Edit: (Ignore this edit now) The command i am running is
python helloworld.py
The result of python -V
is
Python 2.4.3
Unfortunately Tornado doesn't work with versions before 2.5 so this might be the problem. However, I have installed Python 2.6.6 How do I ensure that it is running with the correct version of Python and not the older one?
EDIT II
Now I have set Python to 2.6.6
and running
python helloworld.py
doesn't produce any output. The program just freezes at the command line.
Any thoughts here?
As you've found out yourself, the problem is that python 2.4 does not support the conditional expression operator.
How you can switch to another Python version depends on your system.
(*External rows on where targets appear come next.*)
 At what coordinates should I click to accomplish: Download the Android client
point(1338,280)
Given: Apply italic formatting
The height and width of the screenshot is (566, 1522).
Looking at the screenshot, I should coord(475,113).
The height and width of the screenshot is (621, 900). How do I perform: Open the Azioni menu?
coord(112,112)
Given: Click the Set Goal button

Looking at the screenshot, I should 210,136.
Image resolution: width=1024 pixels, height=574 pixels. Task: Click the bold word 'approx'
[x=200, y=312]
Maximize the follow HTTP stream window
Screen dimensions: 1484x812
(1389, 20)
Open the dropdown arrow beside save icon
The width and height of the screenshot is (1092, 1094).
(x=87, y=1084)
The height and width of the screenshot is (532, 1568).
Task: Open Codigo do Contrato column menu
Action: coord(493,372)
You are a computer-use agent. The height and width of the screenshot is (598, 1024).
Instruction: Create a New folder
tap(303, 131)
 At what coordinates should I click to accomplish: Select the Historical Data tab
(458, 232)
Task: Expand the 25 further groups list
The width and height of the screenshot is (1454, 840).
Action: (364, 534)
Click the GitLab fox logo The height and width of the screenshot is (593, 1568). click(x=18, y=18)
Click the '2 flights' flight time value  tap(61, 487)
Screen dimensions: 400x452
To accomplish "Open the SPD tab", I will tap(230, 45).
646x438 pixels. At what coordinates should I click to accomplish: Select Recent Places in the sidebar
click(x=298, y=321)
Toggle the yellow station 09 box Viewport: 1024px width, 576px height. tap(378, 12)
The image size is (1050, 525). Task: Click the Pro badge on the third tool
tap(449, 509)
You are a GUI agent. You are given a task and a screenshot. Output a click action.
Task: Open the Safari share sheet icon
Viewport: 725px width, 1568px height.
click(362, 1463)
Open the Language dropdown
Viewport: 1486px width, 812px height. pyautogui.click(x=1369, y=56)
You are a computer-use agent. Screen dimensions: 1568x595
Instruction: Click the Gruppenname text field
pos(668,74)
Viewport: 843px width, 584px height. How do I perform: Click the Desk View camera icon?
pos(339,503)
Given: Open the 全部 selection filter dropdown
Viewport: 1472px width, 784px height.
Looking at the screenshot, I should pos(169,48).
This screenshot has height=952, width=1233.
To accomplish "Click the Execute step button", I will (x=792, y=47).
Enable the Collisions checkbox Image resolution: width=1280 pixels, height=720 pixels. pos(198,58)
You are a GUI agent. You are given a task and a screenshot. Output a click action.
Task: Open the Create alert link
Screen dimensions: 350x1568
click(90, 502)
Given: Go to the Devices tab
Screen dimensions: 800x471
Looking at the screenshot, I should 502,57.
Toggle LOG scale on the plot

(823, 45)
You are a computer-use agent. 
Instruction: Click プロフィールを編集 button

On debian and Ubuntu, you can edit /usr/share/python/debian_defaults
. On all Linux systems, you can remove /usr/bin/python and link to the version you'd like:
sudo mv /usr/bin/python /usr/bin/python.dist
sudo ln -s /usr/bin/python2.5 /usr/bin/python
Alternatively, you can modify the PATH
environment variable to contain a directory with the desired python
binary before /usr/bin
(this is probably the way to go on Windows). You can make this permanent by editing ~/.profile
(at every login) or ~/.bashrc
(in interactive, bash shells).
To get Python 2.6 as default make sure you've mapped python
to /usr/bin/python2.6
in your .bash_rc
.
If you're trying to fix this, you'll need to go through and swap out the conditional operator:
if seconds is not None:
signal.signal(signal.SIGALRM,
action if action is not None else signal.SIG_DFL)
This syntax ( action if action is not None else signal.SIG_DFL
) is only available in Python 2.>=5
The alt? Not as nice but workable:
if seconds is not None:
if action is not None:
tmpaction = action
else
tmpaction = signal.SIG_DFL
signal.signal(signal.SIGALRM,tmpaction)
I HIGHLY RECOMMEND THAT YOU SIMPLY UPGRADE TO THE LATEST VERSION OF PYTHON. THERE IS NO GUARANTEE THAT YOU WON'T FIND OTHER ISSUES. (Unless, of course, you want the learning experience).